Set task:
Show every line in the records below that contains the word "Close", with uppercase and lowercase letters matching.

Task material:
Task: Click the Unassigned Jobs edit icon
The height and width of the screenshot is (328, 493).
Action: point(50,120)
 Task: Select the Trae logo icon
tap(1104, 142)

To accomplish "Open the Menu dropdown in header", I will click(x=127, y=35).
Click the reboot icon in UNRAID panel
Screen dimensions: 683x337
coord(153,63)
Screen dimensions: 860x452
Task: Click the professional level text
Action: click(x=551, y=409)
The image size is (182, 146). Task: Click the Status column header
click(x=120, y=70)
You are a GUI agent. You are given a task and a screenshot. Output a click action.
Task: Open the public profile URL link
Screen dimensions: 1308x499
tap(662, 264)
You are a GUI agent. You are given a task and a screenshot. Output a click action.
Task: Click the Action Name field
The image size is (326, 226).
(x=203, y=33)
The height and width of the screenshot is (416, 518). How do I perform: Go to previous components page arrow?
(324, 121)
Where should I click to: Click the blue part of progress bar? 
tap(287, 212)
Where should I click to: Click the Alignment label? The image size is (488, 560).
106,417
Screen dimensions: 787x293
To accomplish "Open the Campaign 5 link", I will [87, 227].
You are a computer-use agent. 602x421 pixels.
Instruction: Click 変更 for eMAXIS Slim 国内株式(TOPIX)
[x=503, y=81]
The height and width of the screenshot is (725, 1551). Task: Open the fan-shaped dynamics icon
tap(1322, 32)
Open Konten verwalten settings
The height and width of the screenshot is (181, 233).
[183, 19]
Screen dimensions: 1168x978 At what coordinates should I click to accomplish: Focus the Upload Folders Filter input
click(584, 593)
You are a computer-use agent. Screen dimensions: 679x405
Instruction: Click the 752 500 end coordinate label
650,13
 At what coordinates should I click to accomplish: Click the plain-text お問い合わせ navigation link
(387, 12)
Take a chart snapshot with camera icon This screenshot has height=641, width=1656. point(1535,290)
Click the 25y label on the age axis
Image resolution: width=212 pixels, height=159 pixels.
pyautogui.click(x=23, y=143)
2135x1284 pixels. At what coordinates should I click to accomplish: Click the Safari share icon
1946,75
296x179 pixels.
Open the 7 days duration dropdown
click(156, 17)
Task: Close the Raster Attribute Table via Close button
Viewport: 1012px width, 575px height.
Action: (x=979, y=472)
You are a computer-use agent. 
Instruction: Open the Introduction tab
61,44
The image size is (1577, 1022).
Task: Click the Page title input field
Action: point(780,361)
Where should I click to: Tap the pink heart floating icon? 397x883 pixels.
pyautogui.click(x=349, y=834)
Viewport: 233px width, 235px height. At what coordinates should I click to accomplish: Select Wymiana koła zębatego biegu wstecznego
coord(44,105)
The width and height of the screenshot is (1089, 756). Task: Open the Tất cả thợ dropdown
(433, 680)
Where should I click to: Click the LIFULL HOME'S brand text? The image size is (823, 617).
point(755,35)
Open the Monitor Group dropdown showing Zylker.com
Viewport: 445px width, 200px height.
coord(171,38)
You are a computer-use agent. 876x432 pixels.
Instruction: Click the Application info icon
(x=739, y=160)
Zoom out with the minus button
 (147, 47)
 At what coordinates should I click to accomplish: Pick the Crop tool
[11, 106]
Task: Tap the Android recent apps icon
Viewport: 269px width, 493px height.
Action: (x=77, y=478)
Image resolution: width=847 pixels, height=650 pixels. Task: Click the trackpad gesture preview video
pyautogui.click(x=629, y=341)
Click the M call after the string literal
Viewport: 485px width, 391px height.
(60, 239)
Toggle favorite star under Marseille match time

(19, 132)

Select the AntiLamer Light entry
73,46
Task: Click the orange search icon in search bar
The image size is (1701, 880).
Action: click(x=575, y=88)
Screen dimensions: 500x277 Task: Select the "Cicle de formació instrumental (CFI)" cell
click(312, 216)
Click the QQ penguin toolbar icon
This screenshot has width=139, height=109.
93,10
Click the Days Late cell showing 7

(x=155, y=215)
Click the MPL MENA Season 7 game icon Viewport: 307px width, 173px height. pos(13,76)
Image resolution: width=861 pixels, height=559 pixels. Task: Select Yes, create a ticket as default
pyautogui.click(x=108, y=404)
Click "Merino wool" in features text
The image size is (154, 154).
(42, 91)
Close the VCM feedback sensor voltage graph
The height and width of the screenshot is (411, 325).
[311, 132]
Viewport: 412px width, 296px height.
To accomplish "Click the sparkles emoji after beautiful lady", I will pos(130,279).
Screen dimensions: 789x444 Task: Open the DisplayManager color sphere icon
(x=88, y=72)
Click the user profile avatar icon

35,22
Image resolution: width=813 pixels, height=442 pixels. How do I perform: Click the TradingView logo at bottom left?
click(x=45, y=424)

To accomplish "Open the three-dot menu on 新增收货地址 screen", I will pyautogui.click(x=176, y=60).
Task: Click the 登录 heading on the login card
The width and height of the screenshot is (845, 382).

Complete answer:
Task: Close the Raster Attribute Table via Close button
Close the VCM feedback sensor voltage graph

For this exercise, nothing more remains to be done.